Demnach kann 800 mg Misoprostol ein bis drei Tage nach der oralen Einnahme von 200 mg Mifepriston vaginal angewendet werden. So brauchen Kliniken und Praxen, die ihre Patientinnen bei der Misoprostol-Applikation für einige Stunden beobachten wollen, die Mifepriston-Abgabe nicht auf die Wochentage Montag bis Mittwoch beschränken. Das flexible Anwendungsschema erlaubt eine Mifepriston-Einnahme an allen Arbeitstagen, ohne dass die Misoprostol-Anwendung auf das Wochenende fällt.

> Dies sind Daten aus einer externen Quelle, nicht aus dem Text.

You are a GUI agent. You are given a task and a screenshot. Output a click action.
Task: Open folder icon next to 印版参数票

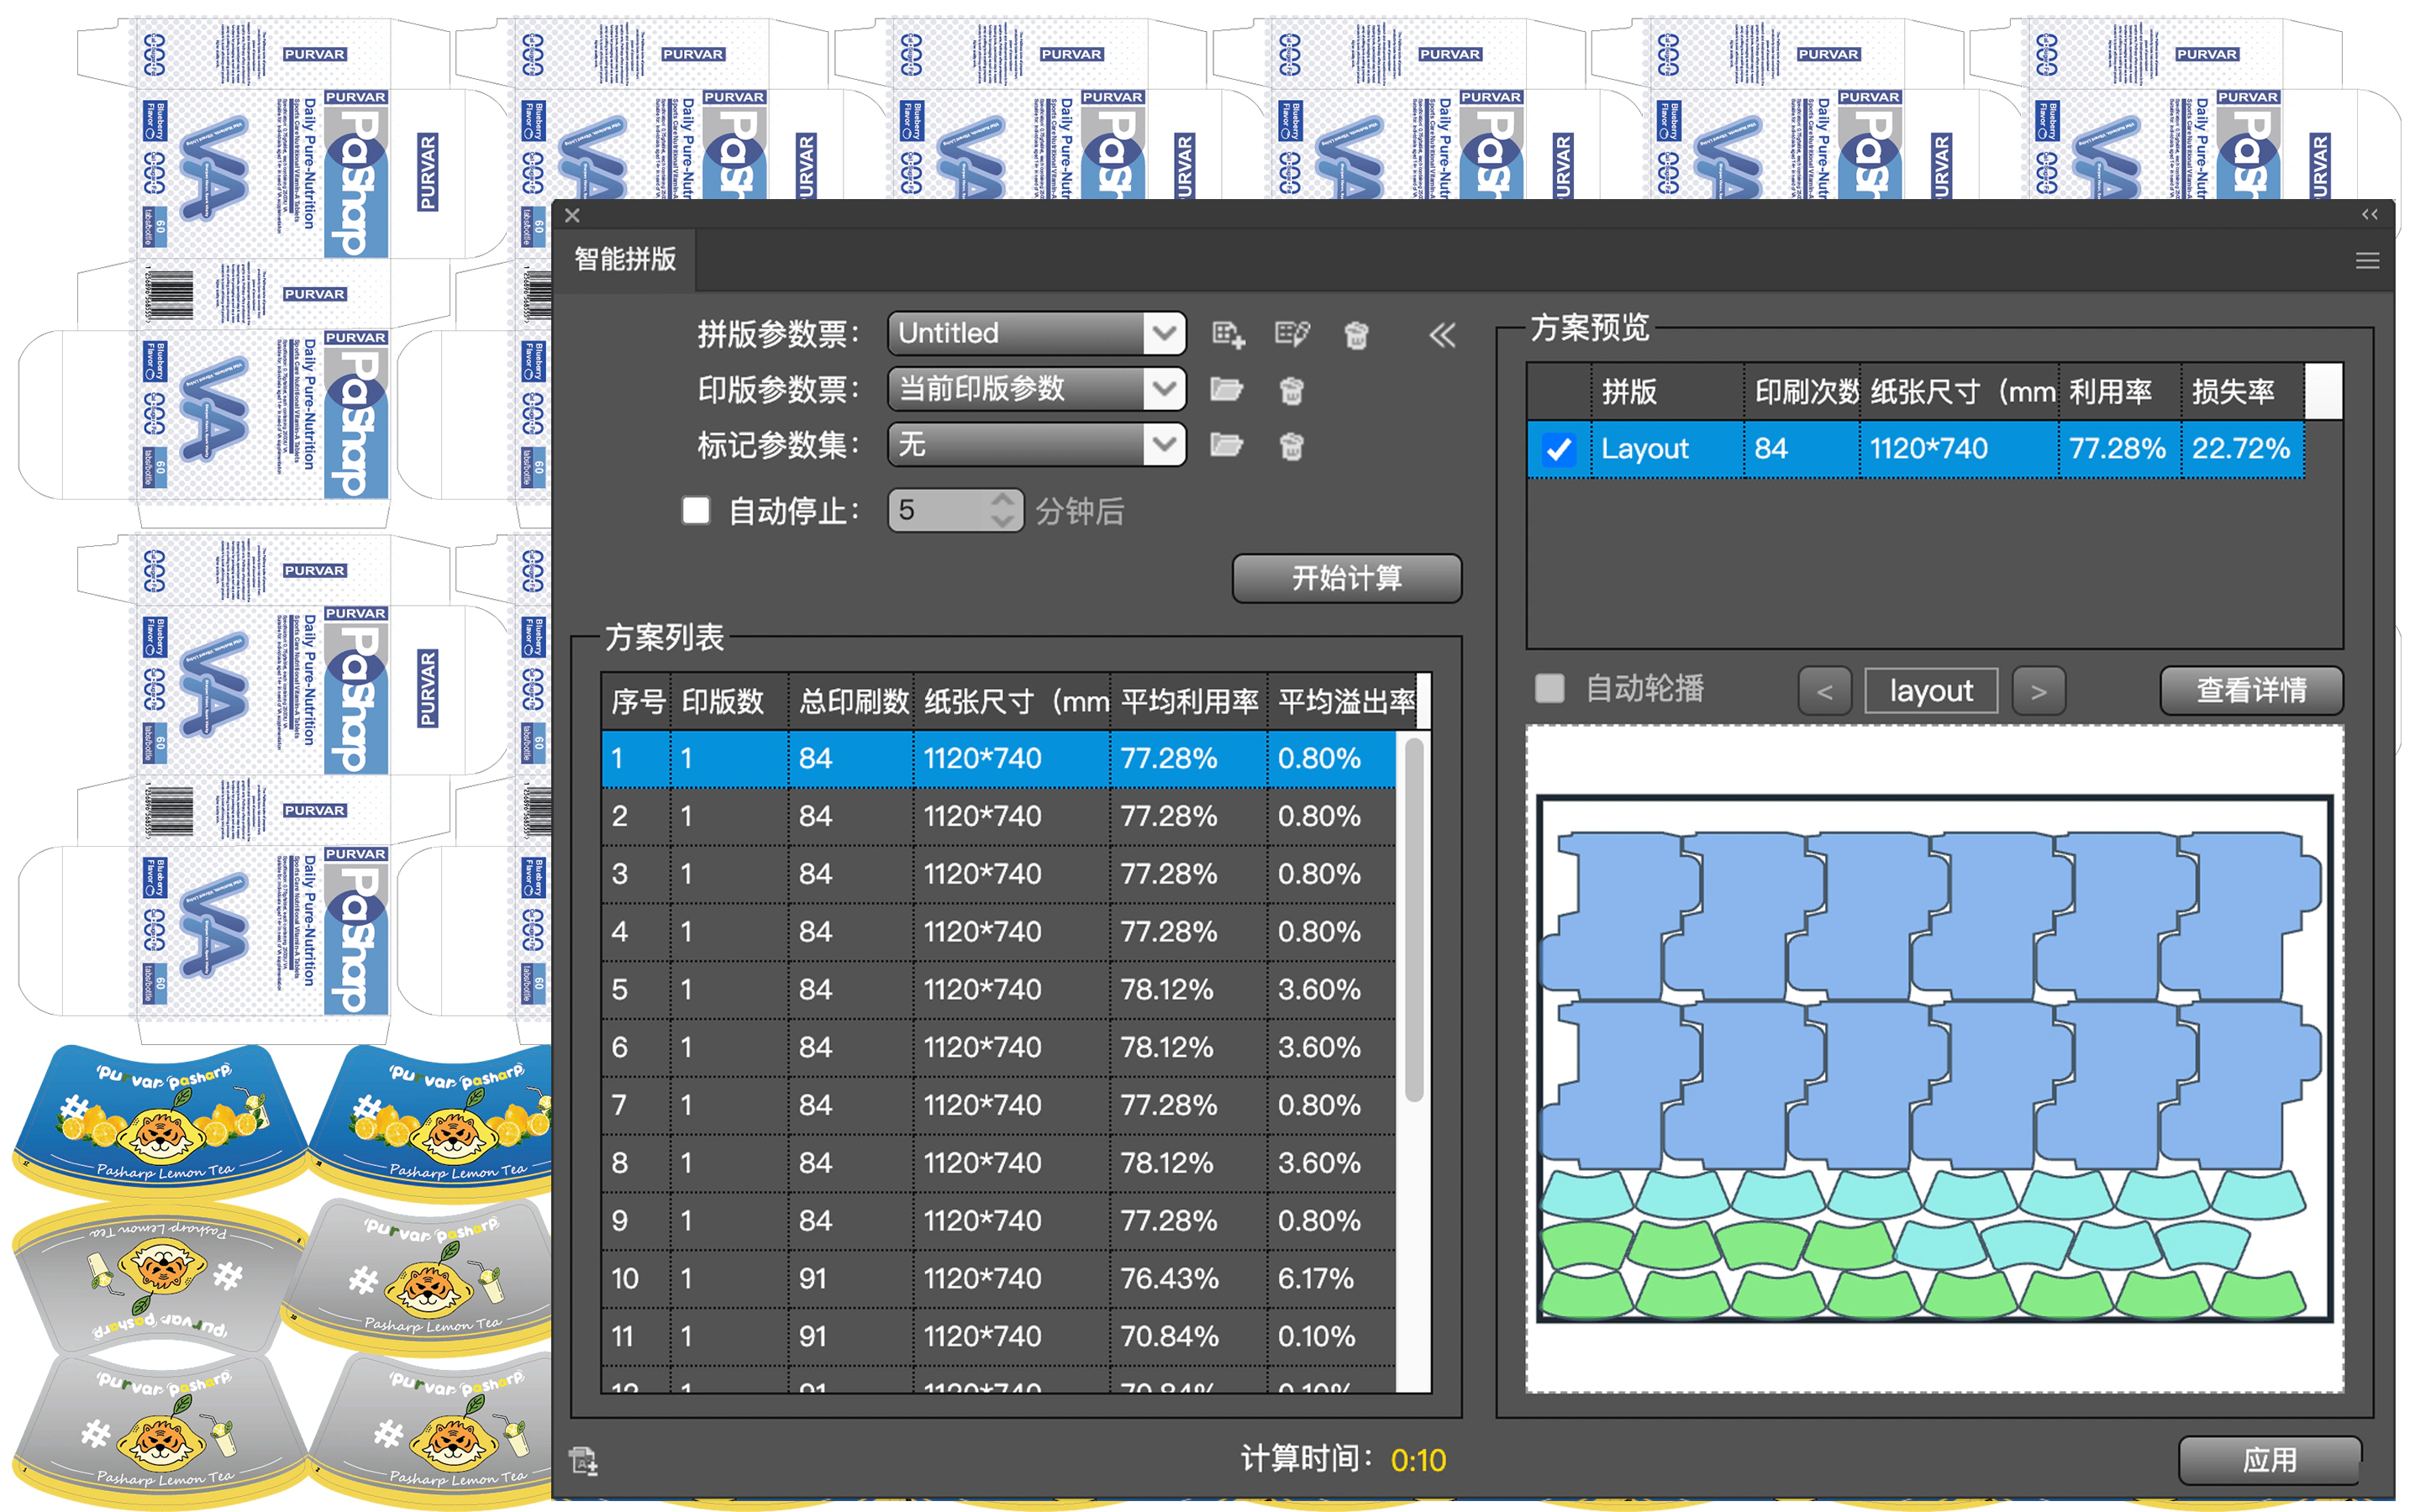pos(1227,389)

Im Übrigen zeigt die Studie, dass auch die Misoprostol-Anwendung zu Hause ausreichend sicher und für die Frauen akzeptabel ist.

Welche Zwischenfälle ("adverse events") traten auf?

Vier Frauen mussten in der Notaufnahme intravenös Flüssigkeit erhalten, zwei wegen übermäßiger Blutung und zwei wegen Erbrechen und Dehydratation. Zwei Frauen hatten nach vollständigem Schwangerschaftsabbruch eine Endometritis (Entzündung der Gebärmutterschleimhaut), zwei andere erlitten nach einer Ausschabung Beckeninfektionen. Zwei Frauen hatten vorübergehend Hautausschläge. Eine Frau zeigte eine vasovagale (die Blutgefäße und den Nervus vagus betreffende) Reaktion auf die krampfartigen Schmerzen durch Misoprostol. Eine Frau erlitt eine Panikattacke, eine andere berichtete über extreme Reizbarkeit.

Literatur: Schaff, E. A.: Vaginal misoprostol administered 1, 2, or 3 days after mifepristone for early medical abortion. J. Am. Med. Assoc. 284, 1948-1953 (2000).